### [Goal]
Rewrite the material from the line containing "At what coordinates" down to the line containing "[x=100, y=396]", with "Discounts" swapped for "Coupons" and nothing else altered. Omit the pictures from your answer.

### [Stored data]
────────────────────────────────────────
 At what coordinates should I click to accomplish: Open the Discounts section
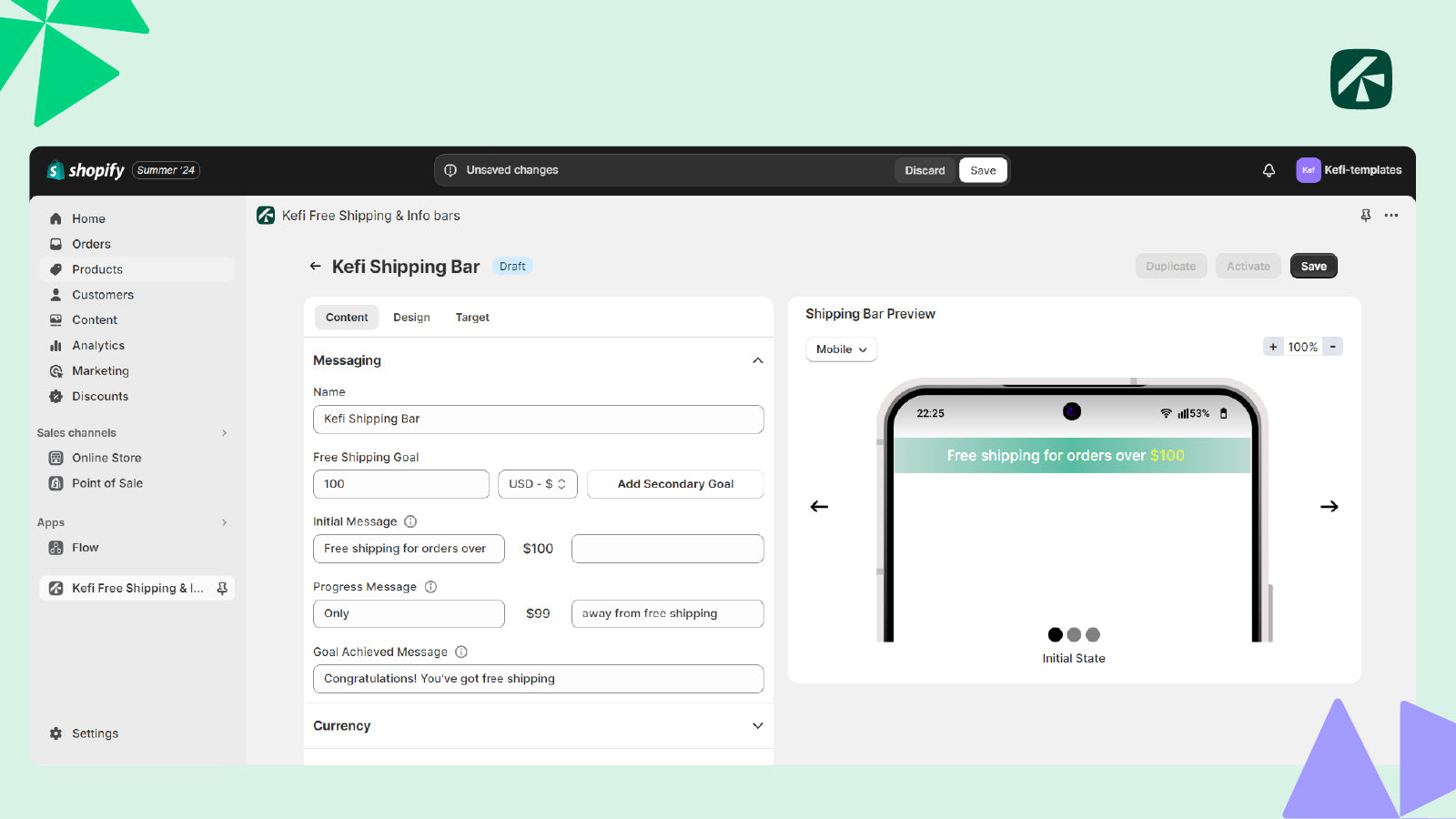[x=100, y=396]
────────────────────────────────────────
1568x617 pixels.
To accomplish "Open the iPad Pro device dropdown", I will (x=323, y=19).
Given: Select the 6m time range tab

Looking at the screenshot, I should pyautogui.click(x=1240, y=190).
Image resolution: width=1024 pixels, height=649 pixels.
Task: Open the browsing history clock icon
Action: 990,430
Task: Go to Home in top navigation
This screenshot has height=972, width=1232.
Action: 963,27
────────────────────────────────────────
### [Answer to the task]
 At what coordinates should I click to accomplish: Open the Coupons section
[x=100, y=396]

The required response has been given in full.